There are times that I read the scriptures for the week and I feel rich. Today as I hear the lessons again, I am stunned by God’s goodness. We are recipients of God’s generosity and I’m not talking about a hundred-dollar bonus, or a gift card to our favorite restaurant. This God gives childless Abraham and Sarah descendants as abundant as the stars. This God gives them a new homeland. This God promises us the kingdom. Maybe we need to hear that again… this God gives us the kingdom!

Here is what our texts give us today: promises too vast to wrap our heads around and the words that so many others have heard: “Do not be afraid.” So we have stories of those who heard God call them to step out with nothing but a promise of everything, and they did. God has given us the kingdom; and yet how many hours of each day do we spend worrying about our bills, our health, our relationships, and all the problems in our world? I wonder if we really believe this kingdom promise. If we did, we wouldn’t be so quick to stress over things like credit cards, insurance, and how we will get everything done we have committed to do.

We want to believe it, but it’s scary. What would have to change if we took this kingdom stuff seriously? What would our lives look like if everything we did were a response to a God who has already given us the kingdom?

Alyce McKenzie is a seminary professor who does a unit on fasting each Lent with her students. Some have health issues that make fasting difficult, so she assigned them the task of fasting from anxious thoughts for a week. One student raised her hand and said, “Dr. McKenzie, if we fast from anxious thoughts, what else will we have to think about?” (http://www.patheos.com/blogs/faithforward/2010/08/thethief-is-at-your-door-lectionary-reflection-for-august-8-2010/)

A run of records
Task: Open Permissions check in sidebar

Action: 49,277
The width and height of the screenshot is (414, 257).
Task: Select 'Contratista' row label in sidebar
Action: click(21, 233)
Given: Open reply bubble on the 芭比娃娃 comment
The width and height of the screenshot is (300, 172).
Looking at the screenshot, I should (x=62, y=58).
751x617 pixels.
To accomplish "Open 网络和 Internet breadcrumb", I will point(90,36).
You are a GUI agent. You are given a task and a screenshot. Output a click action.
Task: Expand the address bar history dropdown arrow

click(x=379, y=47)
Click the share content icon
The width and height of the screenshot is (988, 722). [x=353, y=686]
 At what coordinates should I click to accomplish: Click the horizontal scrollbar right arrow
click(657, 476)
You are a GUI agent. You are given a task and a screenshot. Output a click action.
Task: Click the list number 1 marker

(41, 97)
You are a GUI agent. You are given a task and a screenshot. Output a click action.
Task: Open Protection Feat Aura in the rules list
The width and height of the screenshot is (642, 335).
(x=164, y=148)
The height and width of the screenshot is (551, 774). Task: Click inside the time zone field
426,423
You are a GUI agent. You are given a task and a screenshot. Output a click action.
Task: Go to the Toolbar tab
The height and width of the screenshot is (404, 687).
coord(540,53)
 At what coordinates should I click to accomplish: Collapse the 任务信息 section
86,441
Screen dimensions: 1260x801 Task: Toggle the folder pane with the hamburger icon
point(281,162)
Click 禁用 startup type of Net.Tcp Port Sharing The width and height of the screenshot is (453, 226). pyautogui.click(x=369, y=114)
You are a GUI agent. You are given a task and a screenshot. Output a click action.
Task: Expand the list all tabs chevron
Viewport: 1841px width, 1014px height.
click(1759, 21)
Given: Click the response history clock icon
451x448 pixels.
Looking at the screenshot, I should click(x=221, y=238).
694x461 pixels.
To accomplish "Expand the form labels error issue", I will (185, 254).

### THE TASKS
**1.** Answer these questions about the reflection on God's generosity, one line each:
(a) What does God give childless Abraham and Sarah besides a new homeland?
(b) What words does the reflection say so many others have heard?
(c) What did Alyce McKenzie assign students whose health issues make fasting difficult?
**2.** Rewrite the entries from the line containing "694x461 pixels." through the end of the entries, changing "Expand" to "Open" and leaving everything else the same.

### ANSWERS TO THE TASKS
**1.**
(a) Descendants as abundant as the stars.
(b) "Do not be afraid."
(c) Fasting from anxious thoughts for a week.

**2.**
694x461 pixels.
To accomplish "Open the form labels error issue", I will (185, 254).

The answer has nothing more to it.